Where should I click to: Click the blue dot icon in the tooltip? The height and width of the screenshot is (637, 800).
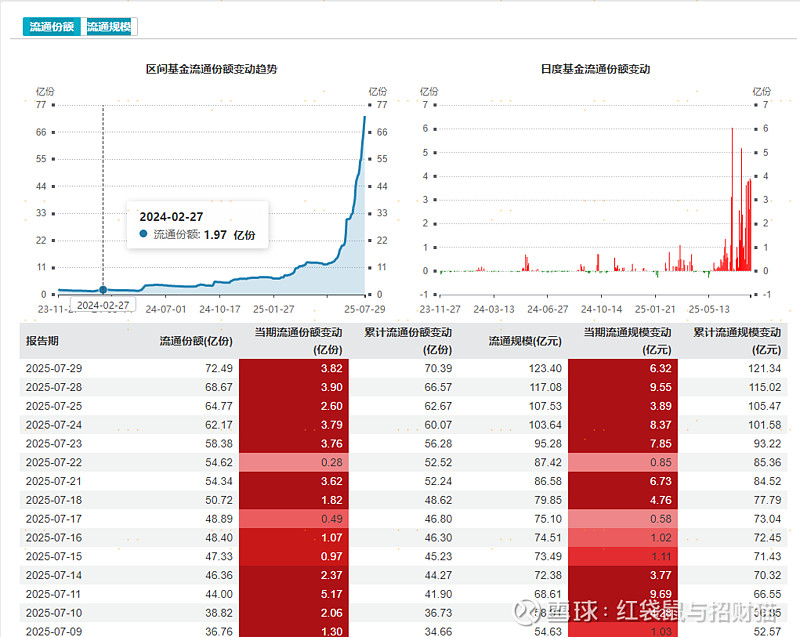[144, 234]
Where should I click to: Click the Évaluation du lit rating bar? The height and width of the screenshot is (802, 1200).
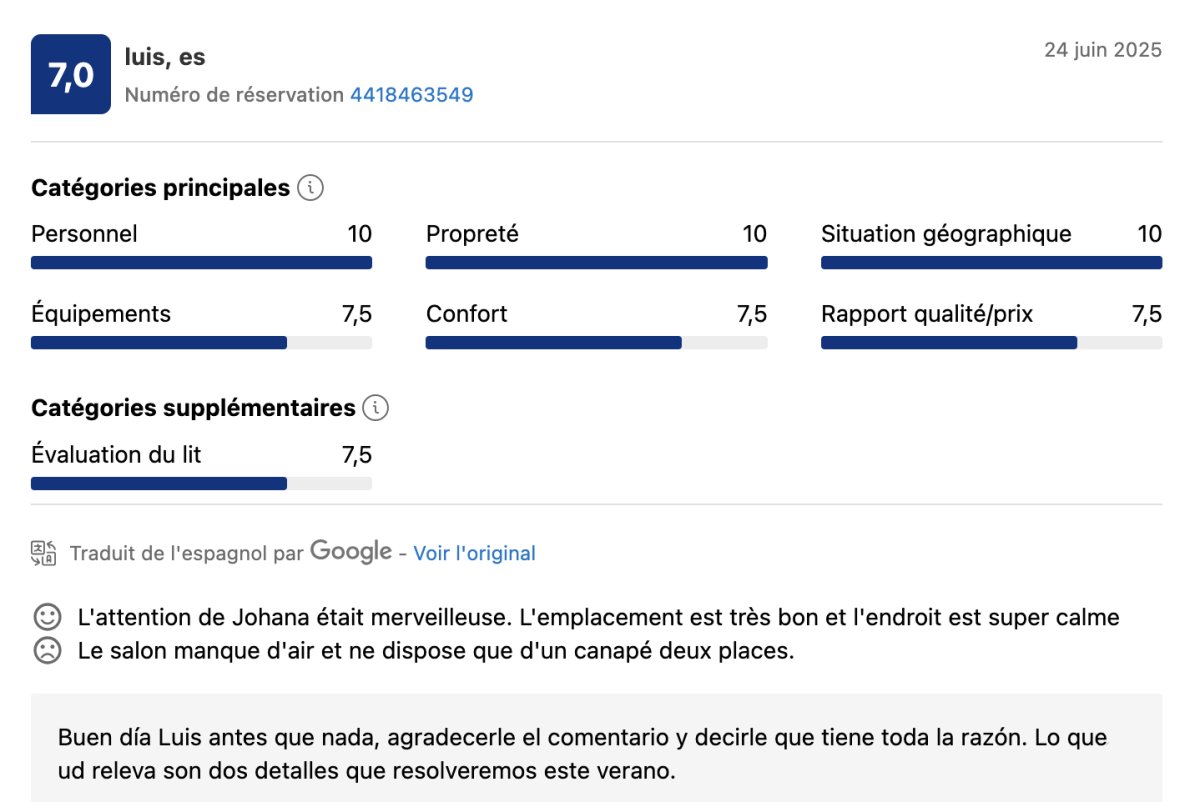point(201,484)
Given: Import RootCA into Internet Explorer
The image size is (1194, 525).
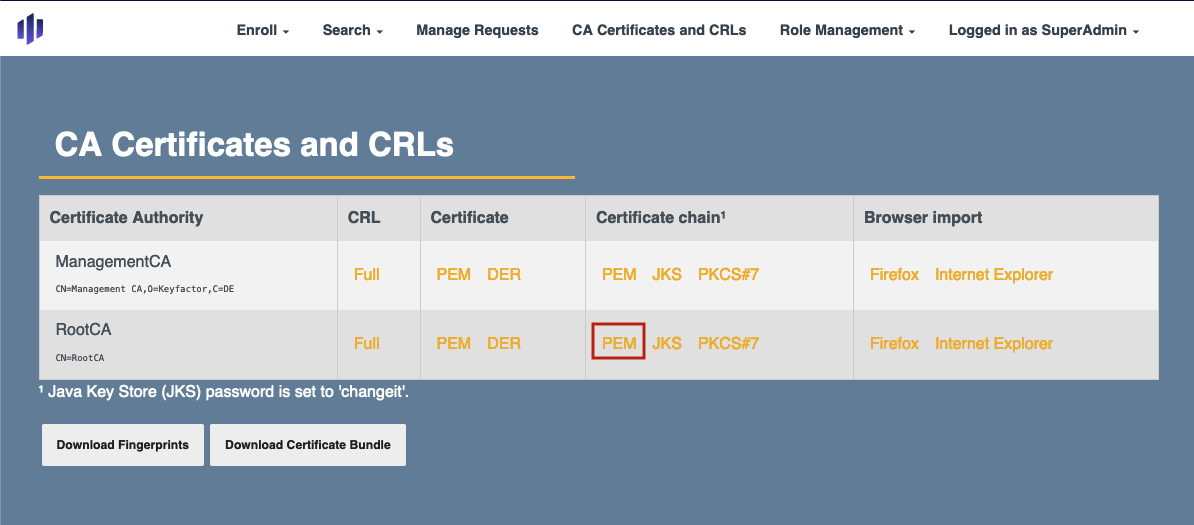Looking at the screenshot, I should pos(994,343).
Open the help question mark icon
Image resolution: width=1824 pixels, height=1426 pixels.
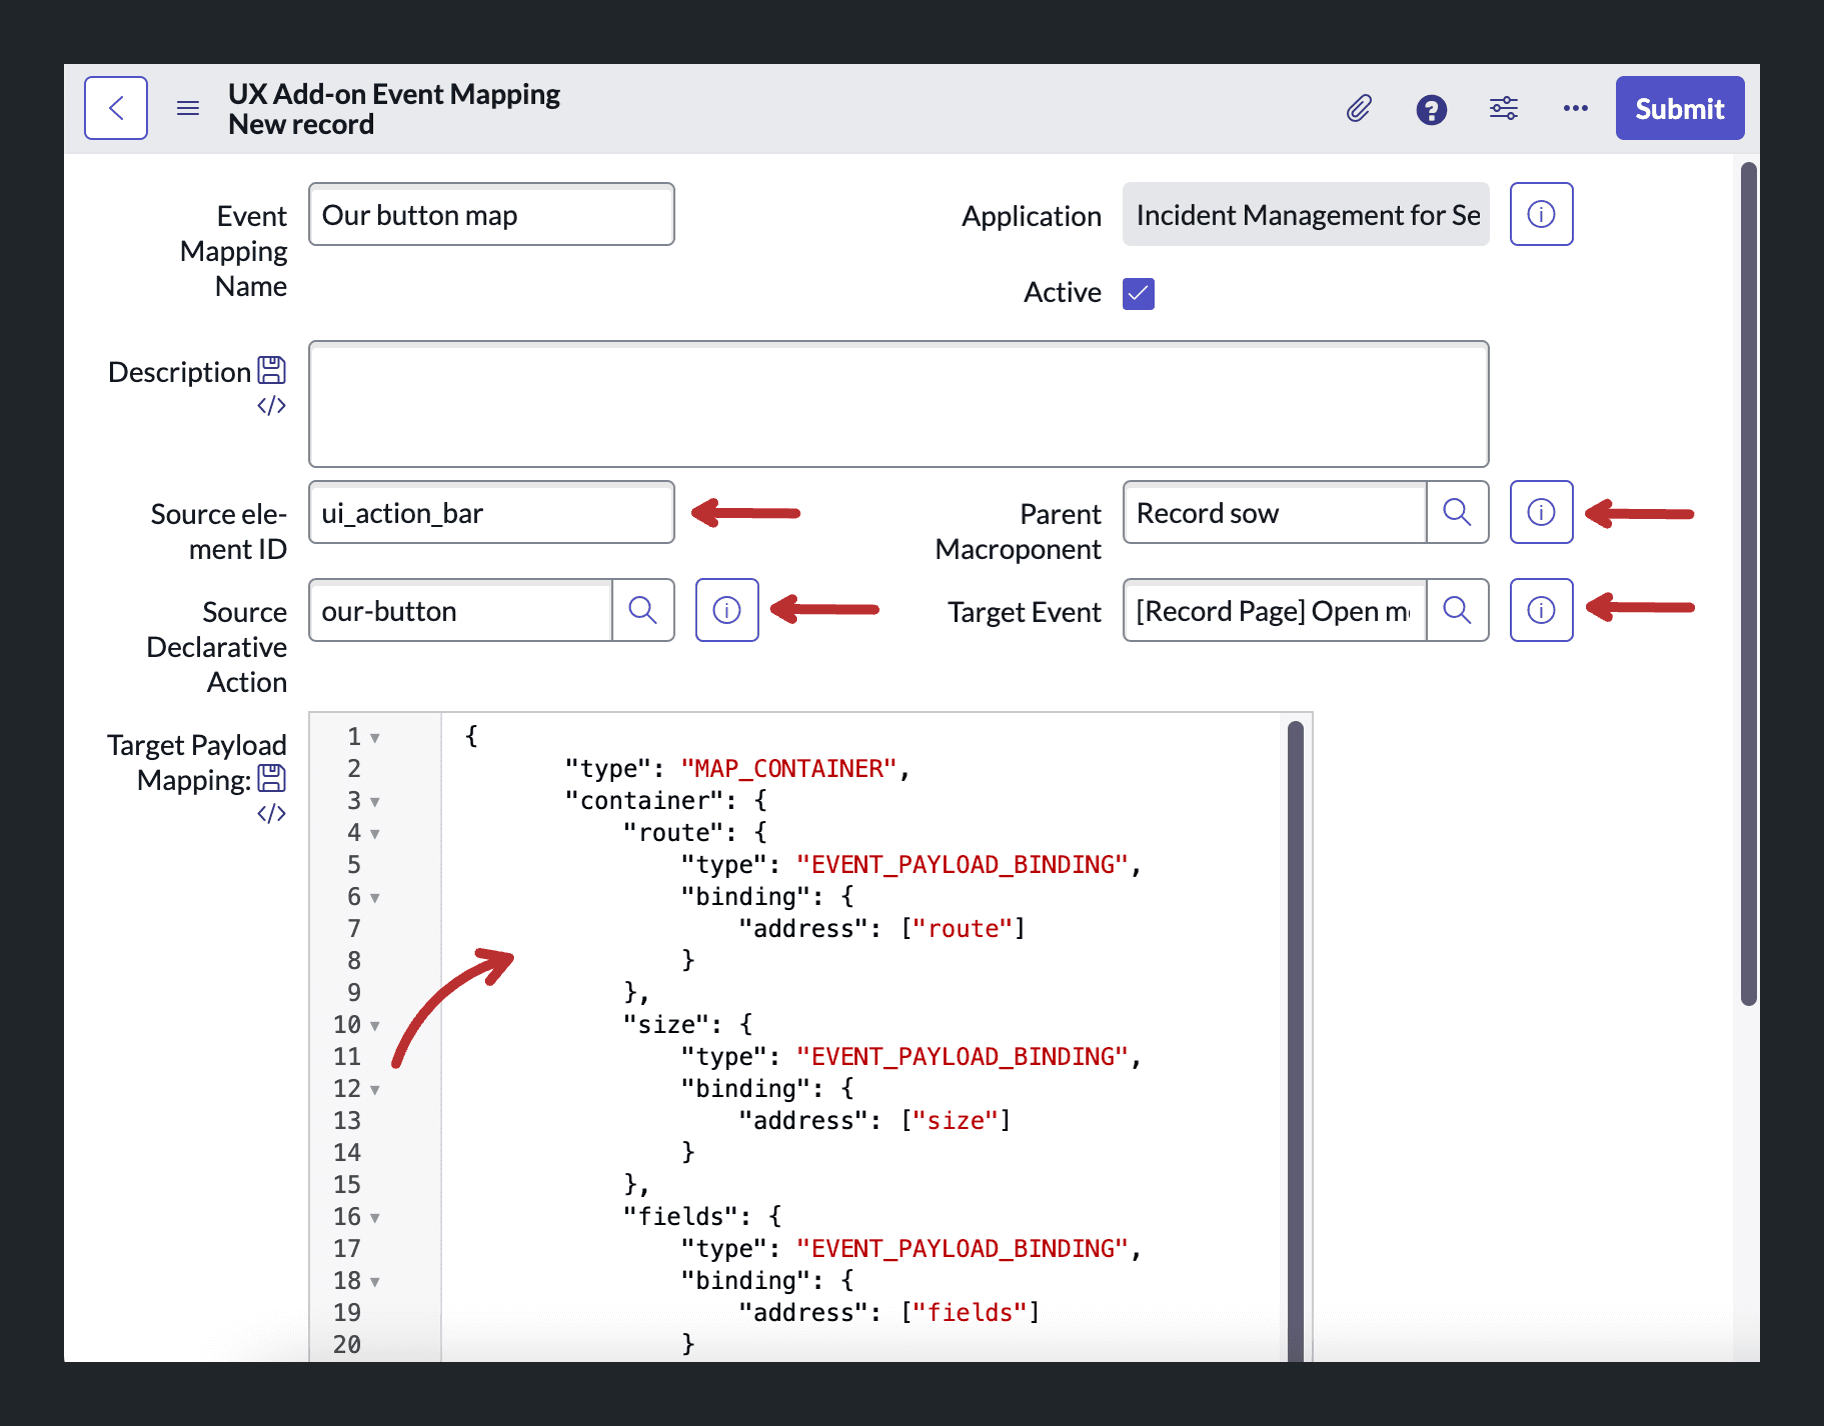[1431, 109]
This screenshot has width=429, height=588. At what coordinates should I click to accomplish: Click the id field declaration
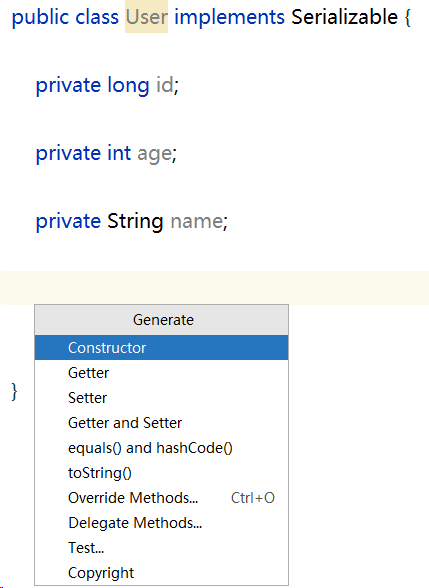(x=107, y=85)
::::
## Description of the task
Quote the records in their entirety, keeping the wording exact and excluding pictures.

## Problem solution
Where should I click to: Click the blue dot icon in the tooltip? The height and width of the screenshot is (637, 800).
[144, 234]
Where should I click to: Click the Évaluation du lit rating bar? The height and width of the screenshot is (802, 1200).
point(201,484)
Given: Import RootCA into Internet Explorer
The image size is (1194, 525).
Looking at the screenshot, I should pos(994,343).
Open the help question mark icon
Image resolution: width=1824 pixels, height=1426 pixels.
[1431, 109]
This screenshot has width=429, height=588. At what coordinates should I click to accomplish: Click the id field declaration
(x=107, y=85)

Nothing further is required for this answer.